**Task instructions:** In the material below, transcribe every line from the first through the line holding "The width and height of the screenshot is (711, 657).", exactly, and stop after that line.

**Data shown:**
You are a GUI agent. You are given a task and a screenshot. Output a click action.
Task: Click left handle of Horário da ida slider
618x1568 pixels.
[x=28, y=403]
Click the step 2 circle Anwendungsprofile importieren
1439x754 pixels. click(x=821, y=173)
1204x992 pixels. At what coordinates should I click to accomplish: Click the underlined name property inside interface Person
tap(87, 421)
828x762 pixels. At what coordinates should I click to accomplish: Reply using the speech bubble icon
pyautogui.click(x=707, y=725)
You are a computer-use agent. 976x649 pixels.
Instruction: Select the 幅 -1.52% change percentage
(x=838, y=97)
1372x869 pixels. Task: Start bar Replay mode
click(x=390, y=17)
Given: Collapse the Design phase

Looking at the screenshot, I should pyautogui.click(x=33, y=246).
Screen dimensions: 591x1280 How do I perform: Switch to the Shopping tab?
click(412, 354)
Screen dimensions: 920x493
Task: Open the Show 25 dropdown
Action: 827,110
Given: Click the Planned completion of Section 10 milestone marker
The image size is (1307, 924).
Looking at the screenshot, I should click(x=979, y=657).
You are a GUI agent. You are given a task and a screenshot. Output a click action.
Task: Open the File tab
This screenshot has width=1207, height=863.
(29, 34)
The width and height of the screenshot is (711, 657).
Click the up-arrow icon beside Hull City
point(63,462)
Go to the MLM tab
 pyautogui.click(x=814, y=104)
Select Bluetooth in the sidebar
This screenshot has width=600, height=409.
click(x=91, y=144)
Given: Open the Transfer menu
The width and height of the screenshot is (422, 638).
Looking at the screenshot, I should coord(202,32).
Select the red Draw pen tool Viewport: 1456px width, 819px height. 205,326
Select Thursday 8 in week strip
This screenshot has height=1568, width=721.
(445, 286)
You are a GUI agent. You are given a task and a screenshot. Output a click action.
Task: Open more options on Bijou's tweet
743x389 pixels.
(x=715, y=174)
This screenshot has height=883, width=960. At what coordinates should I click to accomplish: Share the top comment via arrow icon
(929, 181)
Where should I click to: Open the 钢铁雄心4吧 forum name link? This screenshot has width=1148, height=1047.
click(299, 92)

**Reply:**
You are a GUI agent. You are given a task and a screenshot. Output a click action.
Task: Click left handle of Horário da ida slider
618x1568 pixels.
[x=28, y=403]
Click the step 2 circle Anwendungsprofile importieren
1439x754 pixels. click(x=821, y=173)
1204x992 pixels. At what coordinates should I click to accomplish: Click the underlined name property inside interface Person
tap(87, 421)
828x762 pixels. At what coordinates should I click to accomplish: Reply using the speech bubble icon
pyautogui.click(x=707, y=725)
You are a computer-use agent. 976x649 pixels.
Instruction: Select the 幅 -1.52% change percentage
(x=838, y=97)
1372x869 pixels. Task: Start bar Replay mode
click(x=390, y=17)
Given: Collapse the Design phase

Looking at the screenshot, I should pyautogui.click(x=33, y=246).
Screen dimensions: 591x1280 How do I perform: Switch to the Shopping tab?
click(412, 354)
Screen dimensions: 920x493
Task: Open the Show 25 dropdown
Action: 827,110
Given: Click the Planned completion of Section 10 milestone marker
The image size is (1307, 924).
Looking at the screenshot, I should click(x=979, y=657).
You are a GUI agent. You are given a task and a screenshot. Output a click action.
Task: Open the File tab
This screenshot has width=1207, height=863.
(29, 34)
The width and height of the screenshot is (711, 657).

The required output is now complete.